Page 1 of 1
escaping characters problem
Posted: Sat Jan 20, 2007 12:56 pm
by cormullion
I'm processing some text so that various characters are replaced with alternative formulations. The problem is that the curly braces in the original text need to be replaced with \letteropenbrace{} but the backslashes need to be replaced with \letterbackslash{}, and I can't do both these operations independently.
One possible solution that occurred to me was to replace the '{' with some unique text that couldn't possibly occur in newLISP source code, then to replace it again once I'd finished the other characters. But is this the most efficient way of doing a sequence of changes? It looks inefficient as well, but perhaps it isn't.
Code: Select all
(set 'c to some string)
(set 'uuid1 (uuid))
(set 'uuid2 (uuid))
(replace "{" c uuid1)
(replace "}" c uuid2)
(replace {\} c {\letterbackslash{}})
(replace {$} c {\letterdollar{}} )
(replace {#} c {\letterhash{}})
(replace {!} c {\letterexclamationmark{}} )
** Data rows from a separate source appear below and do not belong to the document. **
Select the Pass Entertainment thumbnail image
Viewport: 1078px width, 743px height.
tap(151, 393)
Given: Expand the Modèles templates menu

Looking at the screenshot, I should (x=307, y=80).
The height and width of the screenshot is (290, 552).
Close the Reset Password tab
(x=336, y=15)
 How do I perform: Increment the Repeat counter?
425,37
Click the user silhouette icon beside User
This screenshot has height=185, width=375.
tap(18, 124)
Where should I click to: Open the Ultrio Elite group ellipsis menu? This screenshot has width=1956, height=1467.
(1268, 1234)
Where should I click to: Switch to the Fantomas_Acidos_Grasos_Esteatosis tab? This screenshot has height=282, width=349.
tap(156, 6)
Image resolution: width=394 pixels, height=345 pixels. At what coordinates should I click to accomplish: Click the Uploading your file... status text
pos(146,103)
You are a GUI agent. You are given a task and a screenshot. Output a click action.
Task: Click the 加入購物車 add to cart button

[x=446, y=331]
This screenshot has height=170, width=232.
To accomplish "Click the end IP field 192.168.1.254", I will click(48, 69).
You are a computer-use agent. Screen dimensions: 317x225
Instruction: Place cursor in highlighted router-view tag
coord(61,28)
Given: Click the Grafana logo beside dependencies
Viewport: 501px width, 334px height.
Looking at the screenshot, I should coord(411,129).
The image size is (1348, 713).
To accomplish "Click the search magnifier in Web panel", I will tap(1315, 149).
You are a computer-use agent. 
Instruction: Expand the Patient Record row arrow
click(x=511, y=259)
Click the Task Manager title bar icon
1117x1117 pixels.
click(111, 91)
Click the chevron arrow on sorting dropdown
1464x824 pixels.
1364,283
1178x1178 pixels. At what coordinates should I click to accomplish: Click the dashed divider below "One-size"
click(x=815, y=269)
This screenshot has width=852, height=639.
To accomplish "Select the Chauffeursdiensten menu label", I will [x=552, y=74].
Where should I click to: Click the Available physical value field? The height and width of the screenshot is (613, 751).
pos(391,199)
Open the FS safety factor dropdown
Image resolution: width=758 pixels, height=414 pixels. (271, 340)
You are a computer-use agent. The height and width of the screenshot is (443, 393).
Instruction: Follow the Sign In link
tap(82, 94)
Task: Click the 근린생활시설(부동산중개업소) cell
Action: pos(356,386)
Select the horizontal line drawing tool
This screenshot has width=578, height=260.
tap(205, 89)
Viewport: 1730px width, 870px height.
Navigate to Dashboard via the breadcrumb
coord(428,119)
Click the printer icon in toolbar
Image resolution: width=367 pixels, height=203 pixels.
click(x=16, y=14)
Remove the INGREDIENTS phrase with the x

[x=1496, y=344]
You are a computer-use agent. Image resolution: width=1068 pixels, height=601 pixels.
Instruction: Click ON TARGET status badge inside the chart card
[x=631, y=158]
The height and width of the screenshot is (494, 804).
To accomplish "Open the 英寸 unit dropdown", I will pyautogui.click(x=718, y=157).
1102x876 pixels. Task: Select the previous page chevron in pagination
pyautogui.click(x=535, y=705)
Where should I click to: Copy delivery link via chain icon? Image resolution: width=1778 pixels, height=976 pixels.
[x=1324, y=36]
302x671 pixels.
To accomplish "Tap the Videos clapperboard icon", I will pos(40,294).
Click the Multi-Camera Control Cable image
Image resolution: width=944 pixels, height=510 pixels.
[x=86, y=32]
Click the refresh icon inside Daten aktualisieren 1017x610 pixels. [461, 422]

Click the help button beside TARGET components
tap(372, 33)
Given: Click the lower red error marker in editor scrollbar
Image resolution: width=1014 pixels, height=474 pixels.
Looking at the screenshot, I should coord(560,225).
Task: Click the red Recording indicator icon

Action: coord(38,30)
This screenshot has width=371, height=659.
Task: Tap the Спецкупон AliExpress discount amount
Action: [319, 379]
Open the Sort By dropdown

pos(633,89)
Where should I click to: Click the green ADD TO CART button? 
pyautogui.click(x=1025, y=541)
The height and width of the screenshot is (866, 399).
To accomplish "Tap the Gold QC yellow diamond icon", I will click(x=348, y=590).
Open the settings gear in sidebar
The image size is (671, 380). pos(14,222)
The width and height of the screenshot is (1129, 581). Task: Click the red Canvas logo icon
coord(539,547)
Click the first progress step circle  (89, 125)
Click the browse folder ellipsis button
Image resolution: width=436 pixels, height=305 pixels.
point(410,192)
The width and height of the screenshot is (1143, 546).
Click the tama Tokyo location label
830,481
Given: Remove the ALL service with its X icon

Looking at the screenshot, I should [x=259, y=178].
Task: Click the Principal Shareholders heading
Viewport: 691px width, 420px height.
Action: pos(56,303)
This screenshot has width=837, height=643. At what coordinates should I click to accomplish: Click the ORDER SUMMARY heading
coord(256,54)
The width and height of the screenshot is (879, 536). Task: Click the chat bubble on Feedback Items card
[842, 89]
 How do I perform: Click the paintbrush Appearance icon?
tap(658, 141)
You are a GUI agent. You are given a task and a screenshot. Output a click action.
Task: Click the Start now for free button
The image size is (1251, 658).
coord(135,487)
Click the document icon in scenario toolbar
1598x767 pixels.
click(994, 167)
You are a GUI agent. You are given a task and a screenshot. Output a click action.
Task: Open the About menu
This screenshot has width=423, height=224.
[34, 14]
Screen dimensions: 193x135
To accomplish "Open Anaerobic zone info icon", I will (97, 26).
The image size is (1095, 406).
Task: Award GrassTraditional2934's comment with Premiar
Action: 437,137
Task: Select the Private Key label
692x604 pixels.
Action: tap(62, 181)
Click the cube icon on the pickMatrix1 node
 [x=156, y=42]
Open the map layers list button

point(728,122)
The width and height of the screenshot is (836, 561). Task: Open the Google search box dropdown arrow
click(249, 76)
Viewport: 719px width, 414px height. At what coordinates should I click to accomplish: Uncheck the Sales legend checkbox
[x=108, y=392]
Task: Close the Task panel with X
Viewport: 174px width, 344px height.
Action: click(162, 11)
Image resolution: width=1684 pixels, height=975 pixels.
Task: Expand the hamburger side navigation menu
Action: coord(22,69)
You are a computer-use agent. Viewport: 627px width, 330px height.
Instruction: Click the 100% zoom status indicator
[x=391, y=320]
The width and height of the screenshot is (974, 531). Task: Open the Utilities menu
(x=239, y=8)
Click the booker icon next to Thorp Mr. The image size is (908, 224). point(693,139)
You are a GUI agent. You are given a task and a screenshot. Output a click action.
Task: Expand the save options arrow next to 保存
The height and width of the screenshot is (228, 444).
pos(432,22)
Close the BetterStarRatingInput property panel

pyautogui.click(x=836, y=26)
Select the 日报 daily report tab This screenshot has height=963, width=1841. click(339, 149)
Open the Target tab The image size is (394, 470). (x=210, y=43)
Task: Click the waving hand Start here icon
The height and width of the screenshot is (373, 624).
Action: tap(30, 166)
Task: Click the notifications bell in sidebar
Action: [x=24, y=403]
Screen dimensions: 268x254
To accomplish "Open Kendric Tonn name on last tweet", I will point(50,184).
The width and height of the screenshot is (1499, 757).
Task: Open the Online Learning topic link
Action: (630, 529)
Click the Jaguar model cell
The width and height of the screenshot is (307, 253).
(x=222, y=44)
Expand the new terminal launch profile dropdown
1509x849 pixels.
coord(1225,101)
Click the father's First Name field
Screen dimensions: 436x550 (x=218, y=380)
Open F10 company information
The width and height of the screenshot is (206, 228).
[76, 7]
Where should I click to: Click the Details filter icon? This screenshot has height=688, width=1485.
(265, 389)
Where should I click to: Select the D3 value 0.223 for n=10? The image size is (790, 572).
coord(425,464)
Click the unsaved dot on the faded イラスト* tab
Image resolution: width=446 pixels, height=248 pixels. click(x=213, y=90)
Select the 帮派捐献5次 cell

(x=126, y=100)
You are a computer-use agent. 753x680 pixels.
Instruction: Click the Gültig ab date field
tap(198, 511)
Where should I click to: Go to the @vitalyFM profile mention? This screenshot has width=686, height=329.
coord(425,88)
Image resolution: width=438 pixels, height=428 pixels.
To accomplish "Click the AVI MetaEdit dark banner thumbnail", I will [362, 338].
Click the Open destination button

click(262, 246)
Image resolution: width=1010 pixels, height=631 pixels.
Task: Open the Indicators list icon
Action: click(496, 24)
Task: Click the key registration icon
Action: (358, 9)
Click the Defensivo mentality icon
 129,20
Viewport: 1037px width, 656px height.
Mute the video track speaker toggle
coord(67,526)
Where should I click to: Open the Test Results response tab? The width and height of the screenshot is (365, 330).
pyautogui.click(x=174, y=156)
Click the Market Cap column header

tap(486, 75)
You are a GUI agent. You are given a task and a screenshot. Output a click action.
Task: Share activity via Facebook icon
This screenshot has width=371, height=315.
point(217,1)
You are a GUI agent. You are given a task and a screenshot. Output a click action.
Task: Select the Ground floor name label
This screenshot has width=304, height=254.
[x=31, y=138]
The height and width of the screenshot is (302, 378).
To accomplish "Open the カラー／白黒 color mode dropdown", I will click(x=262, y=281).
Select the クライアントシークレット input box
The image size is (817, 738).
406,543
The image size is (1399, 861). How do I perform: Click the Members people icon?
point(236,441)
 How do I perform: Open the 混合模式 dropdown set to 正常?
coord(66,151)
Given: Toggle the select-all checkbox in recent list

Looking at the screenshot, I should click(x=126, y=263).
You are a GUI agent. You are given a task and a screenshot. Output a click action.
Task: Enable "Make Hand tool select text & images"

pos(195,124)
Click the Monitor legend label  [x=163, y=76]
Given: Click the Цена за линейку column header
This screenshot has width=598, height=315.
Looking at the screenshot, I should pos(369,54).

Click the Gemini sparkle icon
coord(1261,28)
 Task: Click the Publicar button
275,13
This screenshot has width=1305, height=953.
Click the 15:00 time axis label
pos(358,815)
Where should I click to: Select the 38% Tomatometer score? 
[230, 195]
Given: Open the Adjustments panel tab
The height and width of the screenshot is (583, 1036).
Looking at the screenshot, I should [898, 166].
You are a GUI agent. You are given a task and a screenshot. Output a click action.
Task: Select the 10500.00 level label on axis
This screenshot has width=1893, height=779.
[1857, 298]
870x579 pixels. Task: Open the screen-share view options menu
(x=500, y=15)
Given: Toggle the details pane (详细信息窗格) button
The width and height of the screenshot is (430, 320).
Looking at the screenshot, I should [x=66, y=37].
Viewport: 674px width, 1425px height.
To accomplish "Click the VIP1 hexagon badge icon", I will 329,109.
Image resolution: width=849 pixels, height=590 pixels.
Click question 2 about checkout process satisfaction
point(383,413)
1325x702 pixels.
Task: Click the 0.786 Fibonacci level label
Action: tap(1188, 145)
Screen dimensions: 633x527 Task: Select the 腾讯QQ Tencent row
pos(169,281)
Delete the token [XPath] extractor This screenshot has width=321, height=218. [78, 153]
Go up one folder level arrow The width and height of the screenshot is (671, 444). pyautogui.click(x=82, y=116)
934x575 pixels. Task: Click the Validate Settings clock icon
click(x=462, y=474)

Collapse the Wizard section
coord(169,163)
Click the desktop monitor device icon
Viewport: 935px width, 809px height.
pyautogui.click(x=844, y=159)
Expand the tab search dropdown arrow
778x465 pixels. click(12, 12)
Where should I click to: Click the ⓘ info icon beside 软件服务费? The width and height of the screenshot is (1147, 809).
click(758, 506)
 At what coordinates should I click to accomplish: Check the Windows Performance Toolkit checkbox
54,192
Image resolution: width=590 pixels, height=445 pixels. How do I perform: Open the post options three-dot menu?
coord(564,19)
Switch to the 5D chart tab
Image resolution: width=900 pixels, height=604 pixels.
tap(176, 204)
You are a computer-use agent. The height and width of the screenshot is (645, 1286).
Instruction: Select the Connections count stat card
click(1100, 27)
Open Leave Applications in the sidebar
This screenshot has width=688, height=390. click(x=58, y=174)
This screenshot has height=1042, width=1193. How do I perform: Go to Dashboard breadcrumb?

(replace {|} c {\letterbar{}})
(replace {@} c {\letterat{}})
(replace {^} c {\letterhat{}})
(replace "%" c {\letterpercent{}} )
(replace "/" c {\letterslash{}} )
(replace "<" c {\letterless{}} )
(replace ">" c {\lettermore{}} )
(replace "~" c {\lettertilde{}} )
(replace "&" c {\letterampersand{}})
(replace "?" c {\letterquestionmark{}})
(replace "_" c {\letterunderscore{}})
(replace "’" c {\lettersinglequote{}})
; finally, replace the { and }
(replace uuid1 c {\letteropenbrace{}})
(replace uuid2 c {\letterclosebrace{}})
Is there a better solution?
Posted: Sat Jan 20, 2007 11:42 pm
by Lutz
I had the same problem when writing the Wiki and IDE software and then again when writing syntax.cgi. I came to the same solution, you are using:
(1) translate strings or characters into something else to protect them from change by 'replace'
(2) do the replacements
(3) translate the protected strings and characters back
'replace' is pretty fast, specially when using the raw string replacement without regular expressions. The only thing to consider is: perhaps using 'uuid' for each character is a bit expensive, because each uuid is 36 characters long, allthough it is a 100% safe solution, because a uuid is unique :), it all depends on the characteristics of your text.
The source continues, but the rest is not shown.